Omicron is the Variant we needed last summer.
If Texas deaths stay below 100/day avg by the Jan 15-20, the Pandemic is over in Texas by Feb 15.
Might very well have been so.
That’s the gold part of the Excess Deaths gold standard. If you are seeing excess, it means deaths are occurring at a higher count than in previous years, during which those same comorbidities existed on average.
And . . . the ED curves match the Covid curves. Hard to escape that.
Many EDs should also be attributed to adverse lockdown effects: Suicide, drug overdoses, failure to get timely cancer screenings due to fear of going to hospitals, failure to treat heart attack victims due to decisions to prioritize COVID, supply-chain disruptions, and of course the vaxes themselves.
The new tests are still PCR tests, just using different instrumentation that can test for covid, flu, and other things simultaneously.

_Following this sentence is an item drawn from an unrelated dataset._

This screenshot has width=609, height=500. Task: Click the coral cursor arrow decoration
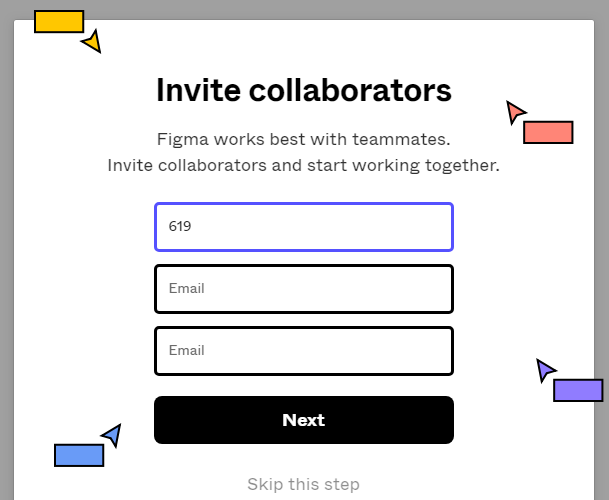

Those issues have been brought up before and shot down. The bullets were what happened in March/April 2020. The EDs rose with Covid, precisely, and there were no mitigation measures in place at that time. Nothing that would cause people to defer surgery. There were no lockdowns yet to generate business loss and suicide. It was too soon. But the ED curve aligned directly with the Covid curve.
Now, if Covid filled ICUs and generated other deaths that way, those are real Covid deaths, even if never tested positive. They died because of Covid. They are Excess and derived from Covid.
The virus trumps everything. Govt has no power over it. Business has no power over it. No one does.
Just remember, EDs are the gold standard and thank God we have them because otherwise agenda and other crap would erase useful data.
Does anyone have a list of the conditions that qualify as a co-morbidity? Not looking for arguments, just a list of what the CDC defines to be a co-morbidity.
I went looking once. State of Pennsylvania posted a list in order of frequent appearance. But I think I ran into something from the CDC that was much more complex.
The PA list was something like this, from memory:
1) Dementia
2) Hypertension
3) Diabetes
4) Congestive Heart Failure
5) Cancer
6) Obesity
I think obesity is that low in frequency because Covid deaths are distributed densely at the older ages, and people obese don’t live that long.